WORK REQUEST: Each entry, in full: reproduce it exactly.

INPUT DATA:
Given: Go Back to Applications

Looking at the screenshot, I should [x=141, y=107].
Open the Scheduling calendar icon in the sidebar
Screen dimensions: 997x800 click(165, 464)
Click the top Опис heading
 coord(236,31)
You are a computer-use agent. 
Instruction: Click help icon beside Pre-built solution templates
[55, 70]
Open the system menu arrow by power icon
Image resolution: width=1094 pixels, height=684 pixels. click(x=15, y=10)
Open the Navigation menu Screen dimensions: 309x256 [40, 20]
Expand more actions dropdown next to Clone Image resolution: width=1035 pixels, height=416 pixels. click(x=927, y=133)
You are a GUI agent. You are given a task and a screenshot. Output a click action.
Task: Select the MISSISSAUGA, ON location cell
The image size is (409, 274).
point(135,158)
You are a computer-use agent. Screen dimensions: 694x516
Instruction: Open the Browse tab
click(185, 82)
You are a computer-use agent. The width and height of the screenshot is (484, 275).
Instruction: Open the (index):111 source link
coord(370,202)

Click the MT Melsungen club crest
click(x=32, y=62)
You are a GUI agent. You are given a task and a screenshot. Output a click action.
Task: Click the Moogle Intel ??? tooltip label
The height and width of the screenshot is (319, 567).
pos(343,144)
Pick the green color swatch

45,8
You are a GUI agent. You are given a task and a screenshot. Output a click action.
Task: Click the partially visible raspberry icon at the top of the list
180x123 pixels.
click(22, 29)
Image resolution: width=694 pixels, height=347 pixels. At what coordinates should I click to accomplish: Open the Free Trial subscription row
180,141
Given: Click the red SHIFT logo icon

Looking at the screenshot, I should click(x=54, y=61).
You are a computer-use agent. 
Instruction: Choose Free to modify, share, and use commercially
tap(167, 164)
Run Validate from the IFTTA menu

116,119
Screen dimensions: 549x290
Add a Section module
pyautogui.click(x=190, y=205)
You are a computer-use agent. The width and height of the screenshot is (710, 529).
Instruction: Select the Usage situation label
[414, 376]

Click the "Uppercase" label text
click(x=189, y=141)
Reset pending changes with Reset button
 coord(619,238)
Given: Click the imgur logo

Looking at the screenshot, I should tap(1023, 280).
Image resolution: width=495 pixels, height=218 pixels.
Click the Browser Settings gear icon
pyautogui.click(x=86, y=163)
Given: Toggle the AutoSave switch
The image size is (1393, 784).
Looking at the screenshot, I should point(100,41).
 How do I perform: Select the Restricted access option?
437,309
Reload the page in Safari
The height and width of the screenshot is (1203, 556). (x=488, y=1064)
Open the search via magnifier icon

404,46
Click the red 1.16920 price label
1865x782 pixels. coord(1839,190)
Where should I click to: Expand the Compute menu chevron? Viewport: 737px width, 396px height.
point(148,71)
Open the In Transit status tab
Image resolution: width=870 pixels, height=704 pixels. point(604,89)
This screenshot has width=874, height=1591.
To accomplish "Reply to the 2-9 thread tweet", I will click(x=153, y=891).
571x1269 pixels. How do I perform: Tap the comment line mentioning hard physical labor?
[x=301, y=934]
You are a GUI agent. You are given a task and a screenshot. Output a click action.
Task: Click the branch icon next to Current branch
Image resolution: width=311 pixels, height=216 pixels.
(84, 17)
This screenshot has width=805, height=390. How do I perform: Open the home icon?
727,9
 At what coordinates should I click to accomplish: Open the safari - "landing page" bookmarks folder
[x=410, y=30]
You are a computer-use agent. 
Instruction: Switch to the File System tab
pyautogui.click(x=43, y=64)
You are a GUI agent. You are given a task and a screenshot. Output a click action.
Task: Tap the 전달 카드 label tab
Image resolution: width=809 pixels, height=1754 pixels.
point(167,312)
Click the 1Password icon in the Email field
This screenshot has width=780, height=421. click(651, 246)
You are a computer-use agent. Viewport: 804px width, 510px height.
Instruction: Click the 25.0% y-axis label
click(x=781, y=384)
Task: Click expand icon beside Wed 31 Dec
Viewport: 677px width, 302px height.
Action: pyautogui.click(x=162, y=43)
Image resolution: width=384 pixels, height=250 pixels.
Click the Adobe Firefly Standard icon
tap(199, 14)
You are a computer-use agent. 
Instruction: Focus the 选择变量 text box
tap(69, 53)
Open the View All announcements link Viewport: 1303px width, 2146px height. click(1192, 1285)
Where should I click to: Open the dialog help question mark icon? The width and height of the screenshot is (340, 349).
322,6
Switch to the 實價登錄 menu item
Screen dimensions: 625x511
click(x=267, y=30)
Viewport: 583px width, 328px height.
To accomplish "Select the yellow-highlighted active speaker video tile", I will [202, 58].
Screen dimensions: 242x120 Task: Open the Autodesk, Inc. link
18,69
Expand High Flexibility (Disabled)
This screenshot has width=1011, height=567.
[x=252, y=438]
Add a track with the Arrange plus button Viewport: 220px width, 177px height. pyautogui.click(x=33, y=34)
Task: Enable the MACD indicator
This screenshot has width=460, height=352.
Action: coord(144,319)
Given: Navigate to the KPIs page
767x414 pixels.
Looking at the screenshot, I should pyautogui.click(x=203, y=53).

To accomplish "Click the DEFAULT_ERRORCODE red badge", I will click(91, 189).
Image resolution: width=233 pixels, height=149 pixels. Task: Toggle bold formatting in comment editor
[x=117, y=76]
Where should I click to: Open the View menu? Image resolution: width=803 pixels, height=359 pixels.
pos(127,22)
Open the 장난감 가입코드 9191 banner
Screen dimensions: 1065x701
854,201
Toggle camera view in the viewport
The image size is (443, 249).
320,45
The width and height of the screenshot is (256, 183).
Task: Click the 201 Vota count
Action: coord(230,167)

EXERCISE SOLUTION:
Given: Go Back to Applications

Looking at the screenshot, I should [x=141, y=107].
Open the Scheduling calendar icon in the sidebar
Screen dimensions: 997x800 click(165, 464)
Click the top Опис heading
 coord(236,31)
You are a computer-use agent. 
Instruction: Click help icon beside Pre-built solution templates
[55, 70]
Open the system menu arrow by power icon
Image resolution: width=1094 pixels, height=684 pixels. click(x=15, y=10)
Open the Navigation menu Screen dimensions: 309x256 [40, 20]
Expand more actions dropdown next to Clone Image resolution: width=1035 pixels, height=416 pixels. click(x=927, y=133)
You are a GUI agent. You are given a task and a screenshot. Output a click action.
Task: Select the MISSISSAUGA, ON location cell
The image size is (409, 274).
point(135,158)
You are a computer-use agent. Screen dimensions: 694x516
Instruction: Open the Browse tab
click(185, 82)
You are a computer-use agent. The width and height of the screenshot is (484, 275).
Instruction: Open the (index):111 source link
coord(370,202)

Click the MT Melsungen club crest
click(x=32, y=62)
You are a GUI agent. You are given a task and a screenshot. Output a click action.
Task: Click the Moogle Intel ??? tooltip label
The height and width of the screenshot is (319, 567).
pos(343,144)
Pick the green color swatch

45,8
You are a GUI agent. You are given a task and a screenshot. Output a click action.
Task: Click the partially visible raspberry icon at the top of the list
180x123 pixels.
click(22, 29)
Image resolution: width=694 pixels, height=347 pixels. At what coordinates should I click to accomplish: Open the Free Trial subscription row
180,141
Given: Click the red SHIFT logo icon

Looking at the screenshot, I should click(x=54, y=61).
You are a computer-use agent. 
Instruction: Choose Free to modify, share, and use commercially
tap(167, 164)
Run Validate from the IFTTA menu

116,119
Screen dimensions: 549x290
Add a Section module
pyautogui.click(x=190, y=205)
You are a computer-use agent. The width and height of the screenshot is (710, 529).
Instruction: Select the Usage situation label
[414, 376]

Click the "Uppercase" label text
click(x=189, y=141)
Reset pending changes with Reset button
 coord(619,238)
Given: Click the imgur logo

Looking at the screenshot, I should tap(1023, 280).
Image resolution: width=495 pixels, height=218 pixels.
Click the Browser Settings gear icon
pyautogui.click(x=86, y=163)
Given: Toggle the AutoSave switch
The image size is (1393, 784).
Looking at the screenshot, I should point(100,41).
 How do I perform: Select the Restricted access option?
437,309
Reload the page in Safari
The height and width of the screenshot is (1203, 556). (x=488, y=1064)
Open the search via magnifier icon

404,46
Click the red 1.16920 price label
1865x782 pixels. coord(1839,190)
Where should I click to: Expand the Compute menu chevron? Viewport: 737px width, 396px height.
point(148,71)
Open the In Transit status tab
Image resolution: width=870 pixels, height=704 pixels. point(604,89)
This screenshot has width=874, height=1591.
To accomplish "Reply to the 2-9 thread tweet", I will click(x=153, y=891).
571x1269 pixels. How do I perform: Tap the comment line mentioning hard physical labor?
[x=301, y=934]
You are a GUI agent. You are given a task and a screenshot. Output a click action.
Task: Click the branch icon next to Current branch
Image resolution: width=311 pixels, height=216 pixels.
(84, 17)
This screenshot has width=805, height=390. How do I perform: Open the home icon?
727,9
 At what coordinates should I click to accomplish: Open the safari - "landing page" bookmarks folder
[x=410, y=30]
You are a computer-use agent. 
Instruction: Switch to the File System tab
pyautogui.click(x=43, y=64)
You are a GUI agent. You are given a task and a screenshot. Output a click action.
Task: Tap the 전달 카드 label tab
Image resolution: width=809 pixels, height=1754 pixels.
point(167,312)
Click the 1Password icon in the Email field
This screenshot has width=780, height=421. click(651, 246)
You are a computer-use agent. Viewport: 804px width, 510px height.
Instruction: Click the 25.0% y-axis label
click(x=781, y=384)
Task: Click expand icon beside Wed 31 Dec
Viewport: 677px width, 302px height.
Action: pyautogui.click(x=162, y=43)
Image resolution: width=384 pixels, height=250 pixels.
Click the Adobe Firefly Standard icon
tap(199, 14)
You are a computer-use agent. 
Instruction: Focus the 选择变量 text box
tap(69, 53)
Open the View All announcements link Viewport: 1303px width, 2146px height. click(1192, 1285)
Where should I click to: Open the dialog help question mark icon? The width and height of the screenshot is (340, 349).
322,6
Switch to the 實價登錄 menu item
Screen dimensions: 625x511
click(x=267, y=30)
Viewport: 583px width, 328px height.
To accomplish "Select the yellow-highlighted active speaker video tile", I will [202, 58].
Screen dimensions: 242x120 Task: Open the Autodesk, Inc. link
18,69
Expand High Flexibility (Disabled)
This screenshot has width=1011, height=567.
[x=252, y=438]
Add a track with the Arrange plus button Viewport: 220px width, 177px height. pyautogui.click(x=33, y=34)
Task: Enable the MACD indicator
This screenshot has width=460, height=352.
Action: coord(144,319)
Given: Navigate to the KPIs page
767x414 pixels.
Looking at the screenshot, I should pyautogui.click(x=203, y=53).

To accomplish "Click the DEFAULT_ERRORCODE red badge", I will click(91, 189).
Image resolution: width=233 pixels, height=149 pixels. Task: Toggle bold formatting in comment editor
[x=117, y=76]
Where should I click to: Open the View menu? Image resolution: width=803 pixels, height=359 pixels.
pos(127,22)
Open the 장난감 가입코드 9191 banner
Screen dimensions: 1065x701
854,201
Toggle camera view in the viewport
The image size is (443, 249).
320,45
The width and height of the screenshot is (256, 183).
Task: Click the 201 Vota count
Action: coord(230,167)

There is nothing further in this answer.